China's Notebook ODMs Accelerate Order Grab, Taiwan's Manufacturing Dominance at Inflection Point
Claire Weston
Chinese contract manufacturers are rapidly taking laptop production share from Taiwan's ODMs — Dell, HP, and Apple have all brought in mainland suppliers. The industry sees 2026 as the inflection point, driven by memory-cost pressure and Southeast Asian factories that failed to deliver promised savings.
Which major brands have already shifted orders to China?
Dell's premium XPS line — previously built almost entirely in Taiwan — has started sourcing from Chinese suppliers.
HP has assigned at least seven laptop models to Chinese ODMs. Apple has also brought in a Chinese EMS provider for MacBook Neo.
Huaqin, Longcheer, Luxshare Precision, Pegatron Shanghai, and BYD are all competing for laptop orders. This means → Chinese manufacturers are no longer confined to low-end assembly — they are moving into premium product lines.
Taiwan's own brands, Asus and Acer, have likewise increased orders to Chinese ODMs. Acer has also expanded its white-label laptop procurement.
Why are brands moving orders from Taiwan to China?
The immediate trigger is memory shortages and rising prices. The industry expects memory prices to stay elevated through H2 2027 and possibly beyond, squeezing brand margins.
Laptops are a mature, low-margin market.

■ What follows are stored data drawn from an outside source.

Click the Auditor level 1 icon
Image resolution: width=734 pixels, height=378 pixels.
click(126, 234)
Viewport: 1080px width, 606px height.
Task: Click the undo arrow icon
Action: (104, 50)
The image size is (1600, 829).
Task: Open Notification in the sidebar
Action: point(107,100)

Production cost is essentially the only competitive variable. In plain terms = whoever builds cheaper wins the order.
Facing price competition from Chinese brands like Lenovo, U.S. and Taiwanese PC makers are tilting toward lower-cost Chinese ODMs. Component sourcing is following the same path — shifting from Taiwanese to mainland suppliers.
Wasn't Southeast Asia supposed to be the alternative? What went wrong?
When Trump imposed reciprocal tariffs in 2025, brands pushed a "China-plus-one" strategy. ODMs built capacity in Vietnam, Thailand, and Mexico.
But the reciprocal tariffs were struck down as unconstitutional in 2026, and Southeast Asian production costs failed to fall as expected. This means → both reasons for moving out — the tariff wall and the expected cost savings — disappeared at the same time.
Improved U.S.–China relations and fewer disputes over product origin labeling further pushed brands to move production back to China.
Are Taiwan's ODM shipment numbers already falling?
Digitimes data shows Taiwan ODM laptop shipments fell 8% quarter-on-quarter in Q1 2026 — a steeper drop than the global market's 7.2% decline over the same period.
HP volumes handled by Taiwanese manufacturers saw a sharp quarterly decline.
Supply-chain sources expect Taiwan's laptop industry shipments to slide further in H2 2026, with the downtrend likely extending into 2027. This reflects a structural shift, not a seasonal blip.
What should we watch next?
The key test: whether Taiwan's ODMs can find a differentiated foothold beyond cost competition — design capability, faster turnaround, or high-end customization.
If more brand orders continue migrating to China, this supply-chain restructuring will run far deeper than past quarterly swings.
Put simply = Taiwan's ODMs are not just facing "fewer orders." The entire manufacturing center of gravity is tilting toward mainland China.
Content is for reference only, not financial advice.